According to some commentators, both India and Pakistan wanted to break the talks and appear tough in defence of their political interest. Sharif wanted Pakistanis to see that he could be unyielding on the core issue of Kashmir, and Modi wanted to show his people, before the crucial November elections to the Bihar State Assembly, that he is a tough nationalist leader who will not be soft on 'Pakistan, terrorists and separatists.'

Modi needs to shore up his political image as it is tough going in Bihar, where his BJP faces a united Janata Parivar Front led by the formidable duo, Lalu Prasad Yadav and Nitish Kumar. If he loses Bihar, the way he lost Delhi, his image as a 'Political Superman' will be badly dented.

However, while the political leaders on both sides of the divide are trying to safeguard their interests, peace lovers in India and Pakistan and the world at large, are dismayed over the cancellation of the NSA level talks.

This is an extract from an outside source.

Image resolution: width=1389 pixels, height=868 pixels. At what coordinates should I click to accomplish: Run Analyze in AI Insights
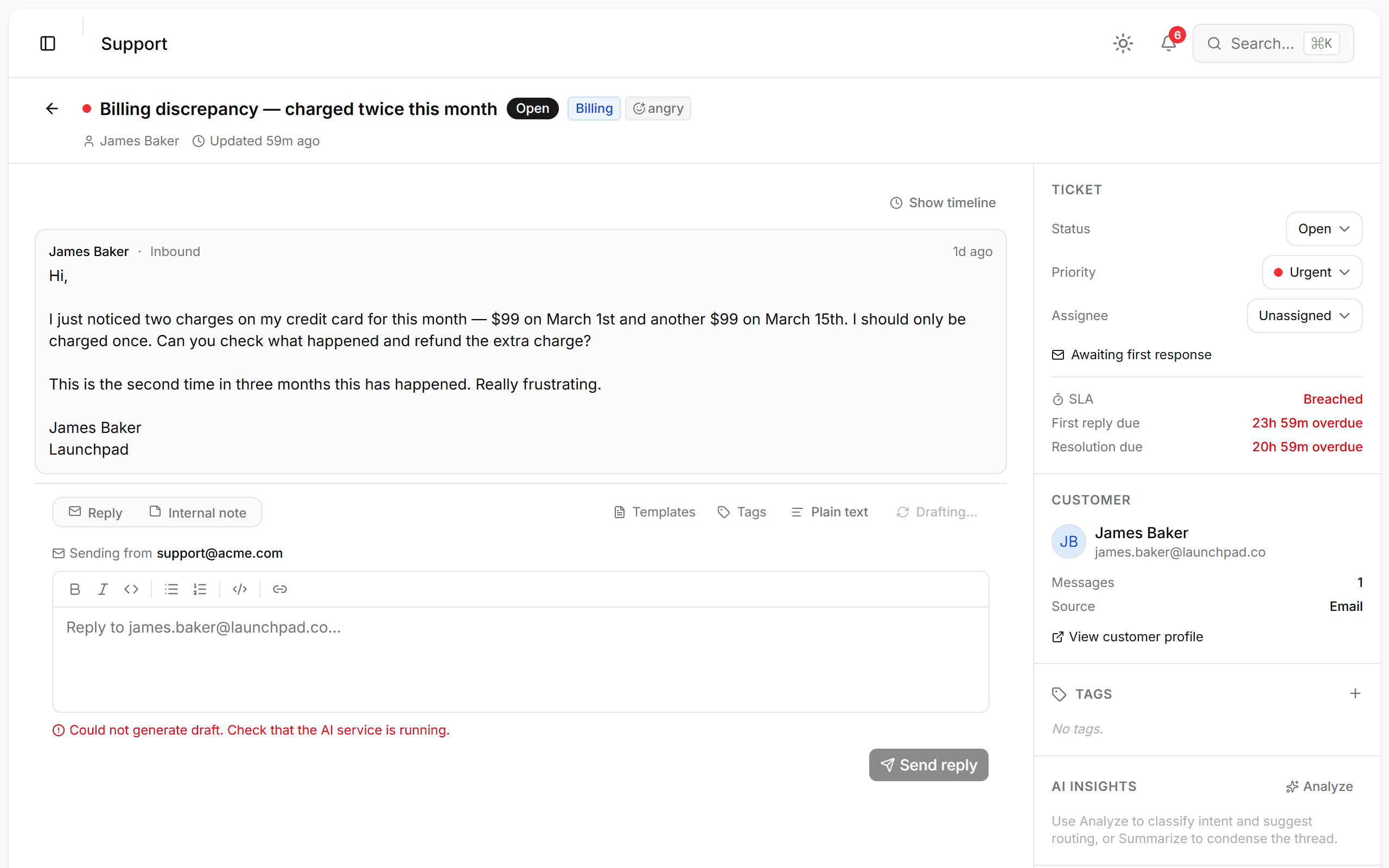[x=1319, y=786]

UN Secretary General Ban Ki-moon has said that the cancellation was regrettable and the US said it was unfortunate. A fair section of the Indian and Pakistani media has decried the cancellation. Some feel that India had lost an opportunity to push Pakistan to take action in the Mumbai bombings case. Pakistanis feel that they had lost an opportunity to expose India's role in fomenting separatism in Baluchistan and to discuss Kashmir.

In an article in The Hindu, former Indian diplomat, Rakesh Sood, said that frequent cancellation of talks will result in India's neighbours and the world seeing New Delhi's foreign policy in bad light. The West would be encouraged to give India "gratuitous advice." Constant tension with Pakistan over Kashmir will not allow New Delhi to attend to the existential needs of the Kashmiris who also need economic development.

Sood says that both sides seem to be playing a zero sum game, in which there is only one winner who takes it all. While the zero sum game is alright in a battlefield, it is no good in diplomacy where to declare real success, both sides should feel that its interests have been safeguarded. It has to be a 'win-win' result for a diplomatic engagement to be termed successful. A 'lose-lose' result only perpetuates the conflict the two sides are trying to end.